==== RECORDS TO PROCESS

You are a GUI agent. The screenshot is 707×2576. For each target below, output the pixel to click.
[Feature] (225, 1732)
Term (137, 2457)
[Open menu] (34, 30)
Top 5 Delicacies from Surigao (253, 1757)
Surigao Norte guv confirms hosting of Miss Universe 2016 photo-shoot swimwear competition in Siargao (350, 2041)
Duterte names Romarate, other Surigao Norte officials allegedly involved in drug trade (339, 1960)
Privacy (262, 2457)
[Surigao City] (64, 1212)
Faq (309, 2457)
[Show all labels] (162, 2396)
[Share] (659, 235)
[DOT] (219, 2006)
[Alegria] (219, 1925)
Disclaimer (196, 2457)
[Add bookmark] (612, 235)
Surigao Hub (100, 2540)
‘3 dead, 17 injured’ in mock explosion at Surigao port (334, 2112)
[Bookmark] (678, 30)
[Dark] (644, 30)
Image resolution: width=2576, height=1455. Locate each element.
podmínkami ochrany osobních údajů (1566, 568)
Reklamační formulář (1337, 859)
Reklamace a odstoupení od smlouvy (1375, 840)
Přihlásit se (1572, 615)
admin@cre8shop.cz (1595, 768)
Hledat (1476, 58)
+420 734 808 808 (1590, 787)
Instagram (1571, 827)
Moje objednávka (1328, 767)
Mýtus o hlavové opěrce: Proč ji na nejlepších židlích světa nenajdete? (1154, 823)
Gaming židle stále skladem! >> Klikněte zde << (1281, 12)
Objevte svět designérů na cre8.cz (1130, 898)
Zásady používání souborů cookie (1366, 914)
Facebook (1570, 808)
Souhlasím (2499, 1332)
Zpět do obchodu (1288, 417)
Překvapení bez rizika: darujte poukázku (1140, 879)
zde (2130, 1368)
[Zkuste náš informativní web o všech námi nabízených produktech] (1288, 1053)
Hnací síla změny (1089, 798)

========

Write out exactly, please, the lines beginning at the start of the material and ending with the line that holds "Faq (309, 2457)", both included.

**THE ANSWER**:
You are a GUI agent. The screenshot is 707×2576. For each target below, output the pixel to click.
[Feature] (225, 1732)
Term (137, 2457)
[Open menu] (34, 30)
Top 5 Delicacies from Surigao (253, 1757)
Surigao Norte guv confirms hosting of Miss Universe 2016 photo-shoot swimwear competition in Siargao (350, 2041)
Duterte names Romarate, other Surigao Norte officials allegedly involved in drug trade (339, 1960)
Privacy (262, 2457)
[Surigao City] (64, 1212)
Faq (309, 2457)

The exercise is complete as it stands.